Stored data
________________________
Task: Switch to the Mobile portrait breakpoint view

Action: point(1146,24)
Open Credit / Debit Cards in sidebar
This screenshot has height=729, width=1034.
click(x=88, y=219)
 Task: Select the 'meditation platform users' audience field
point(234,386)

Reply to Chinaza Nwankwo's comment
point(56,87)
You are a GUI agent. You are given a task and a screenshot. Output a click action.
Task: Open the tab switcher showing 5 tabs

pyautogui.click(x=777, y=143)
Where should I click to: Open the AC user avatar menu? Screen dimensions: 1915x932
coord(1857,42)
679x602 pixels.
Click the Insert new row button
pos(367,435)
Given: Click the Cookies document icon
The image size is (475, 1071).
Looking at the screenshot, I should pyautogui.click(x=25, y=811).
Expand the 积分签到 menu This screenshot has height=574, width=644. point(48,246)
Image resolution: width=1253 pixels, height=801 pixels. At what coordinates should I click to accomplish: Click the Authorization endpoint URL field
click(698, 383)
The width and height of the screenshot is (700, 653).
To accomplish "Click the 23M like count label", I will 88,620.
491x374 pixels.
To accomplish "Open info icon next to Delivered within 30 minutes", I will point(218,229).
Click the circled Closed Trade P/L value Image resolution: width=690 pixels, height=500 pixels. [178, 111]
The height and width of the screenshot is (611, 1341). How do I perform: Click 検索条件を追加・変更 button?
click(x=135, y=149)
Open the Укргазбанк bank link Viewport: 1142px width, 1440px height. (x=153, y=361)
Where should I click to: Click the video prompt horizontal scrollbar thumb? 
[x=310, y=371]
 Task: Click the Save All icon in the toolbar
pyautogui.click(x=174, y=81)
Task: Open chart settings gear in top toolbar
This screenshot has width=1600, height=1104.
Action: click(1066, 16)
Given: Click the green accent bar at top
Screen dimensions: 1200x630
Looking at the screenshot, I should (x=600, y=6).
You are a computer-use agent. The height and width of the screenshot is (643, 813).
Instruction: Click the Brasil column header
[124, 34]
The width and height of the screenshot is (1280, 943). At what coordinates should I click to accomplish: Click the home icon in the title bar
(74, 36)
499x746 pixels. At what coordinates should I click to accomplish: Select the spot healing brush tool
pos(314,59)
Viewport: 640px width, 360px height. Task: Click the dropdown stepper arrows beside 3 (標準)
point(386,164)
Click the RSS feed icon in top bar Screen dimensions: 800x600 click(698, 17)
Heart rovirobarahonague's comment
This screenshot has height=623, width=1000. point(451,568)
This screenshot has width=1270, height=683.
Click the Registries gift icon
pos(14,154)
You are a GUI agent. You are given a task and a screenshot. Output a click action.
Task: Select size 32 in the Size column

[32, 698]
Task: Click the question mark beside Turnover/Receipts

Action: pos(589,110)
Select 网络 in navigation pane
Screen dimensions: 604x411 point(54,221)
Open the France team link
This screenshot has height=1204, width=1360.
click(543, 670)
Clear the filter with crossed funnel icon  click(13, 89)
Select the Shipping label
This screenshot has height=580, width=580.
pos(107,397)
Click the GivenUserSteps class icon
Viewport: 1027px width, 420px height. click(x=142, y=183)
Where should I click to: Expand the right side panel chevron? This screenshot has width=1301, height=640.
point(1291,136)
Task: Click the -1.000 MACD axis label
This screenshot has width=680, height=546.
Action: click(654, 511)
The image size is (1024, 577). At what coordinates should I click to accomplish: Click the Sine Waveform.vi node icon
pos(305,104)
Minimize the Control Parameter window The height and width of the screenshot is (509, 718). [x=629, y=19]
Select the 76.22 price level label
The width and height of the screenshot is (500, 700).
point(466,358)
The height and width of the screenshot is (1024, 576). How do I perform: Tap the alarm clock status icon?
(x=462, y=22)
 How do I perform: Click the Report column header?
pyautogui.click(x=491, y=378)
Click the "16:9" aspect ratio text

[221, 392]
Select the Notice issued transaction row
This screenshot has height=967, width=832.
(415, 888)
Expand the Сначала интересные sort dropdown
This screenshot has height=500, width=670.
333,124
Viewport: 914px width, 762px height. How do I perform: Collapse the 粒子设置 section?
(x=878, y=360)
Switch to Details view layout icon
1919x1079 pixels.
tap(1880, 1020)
________________________
§ **What to work on**
In the entries above, find the line holding "Viewport: 640px width, 360px" and the line holding "Click the RSS"; print both of them and every line between, exactly, and nothing else.

§ **The answer**
Viewport: 640px width, 360px height. Task: Click the dropdown stepper arrows beside 3 (標準)
point(386,164)
Click the RSS feed icon in top bar Screen dimensions: 800x600 click(698, 17)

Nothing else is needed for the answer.